TASK TO CARRY OUT
Transcribe the lines between the one containing "Task: Click the Elevation Gain label" and the one containing "point(202,285)", inclusive, leaving out the pictures.

....

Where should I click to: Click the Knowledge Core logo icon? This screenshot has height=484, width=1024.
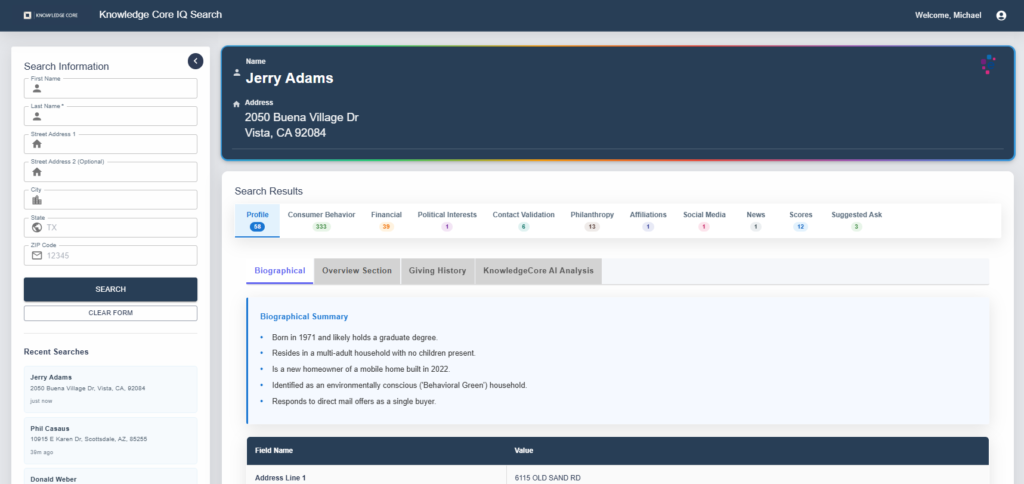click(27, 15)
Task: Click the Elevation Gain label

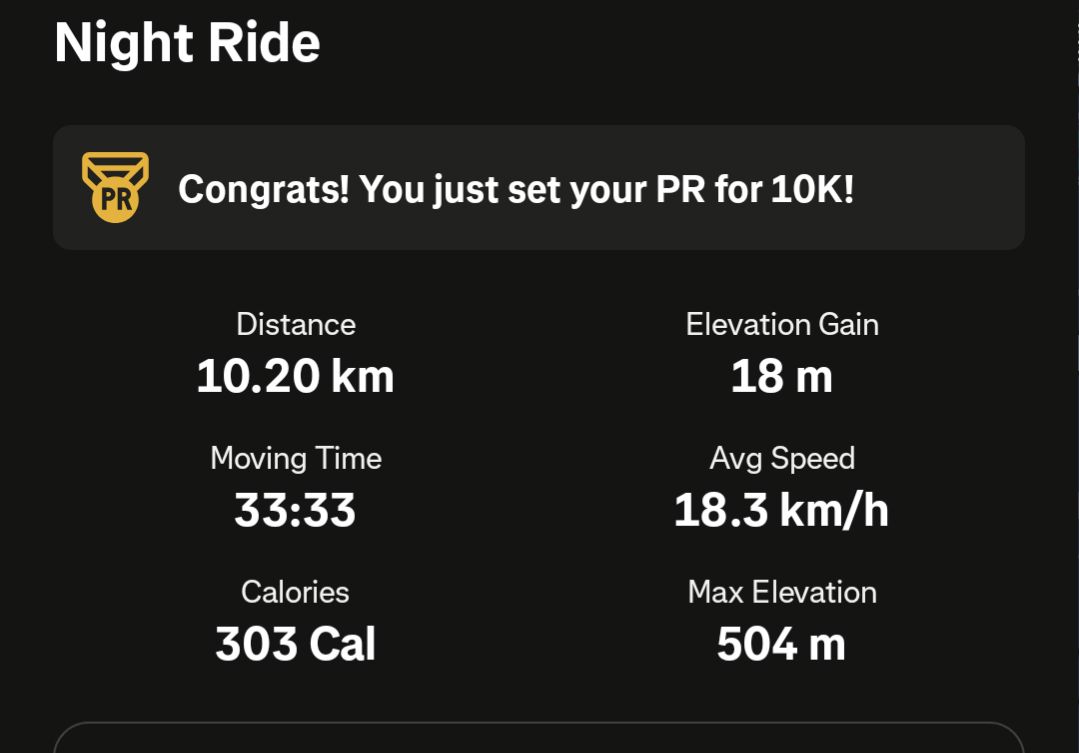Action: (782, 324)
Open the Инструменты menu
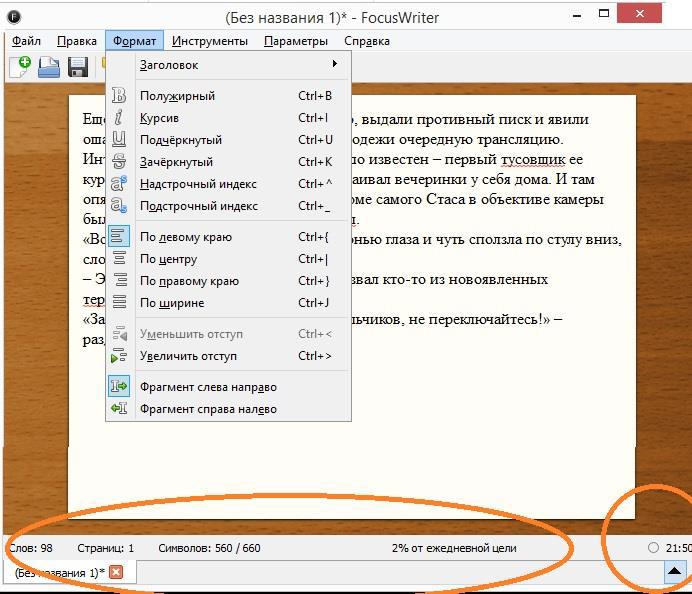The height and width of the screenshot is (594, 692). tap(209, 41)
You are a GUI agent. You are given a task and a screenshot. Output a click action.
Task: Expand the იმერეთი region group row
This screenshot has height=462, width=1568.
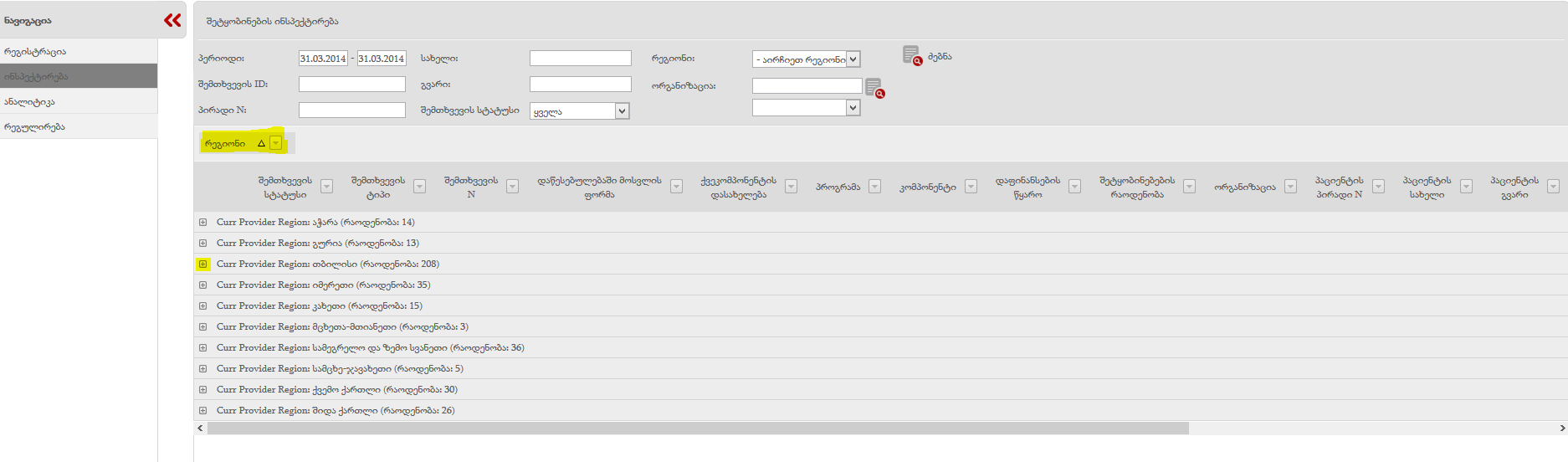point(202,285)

....

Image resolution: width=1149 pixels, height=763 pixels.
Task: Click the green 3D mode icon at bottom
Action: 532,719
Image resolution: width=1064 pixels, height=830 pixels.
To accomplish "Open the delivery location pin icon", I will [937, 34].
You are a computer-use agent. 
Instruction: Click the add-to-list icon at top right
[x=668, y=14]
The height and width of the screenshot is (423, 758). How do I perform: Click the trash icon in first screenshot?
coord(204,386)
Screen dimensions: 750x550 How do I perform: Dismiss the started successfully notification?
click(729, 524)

....

FINAL ANSWER
Task: Click the Elevation Gain label

Action: (782, 324)
Open the Инструменты menu
The height and width of the screenshot is (594, 692). tap(209, 41)
You are a GUI agent. You are given a task and a screenshot. Output a click action.
Task: Expand the იმერეთი region group row
This screenshot has height=462, width=1568.
point(202,285)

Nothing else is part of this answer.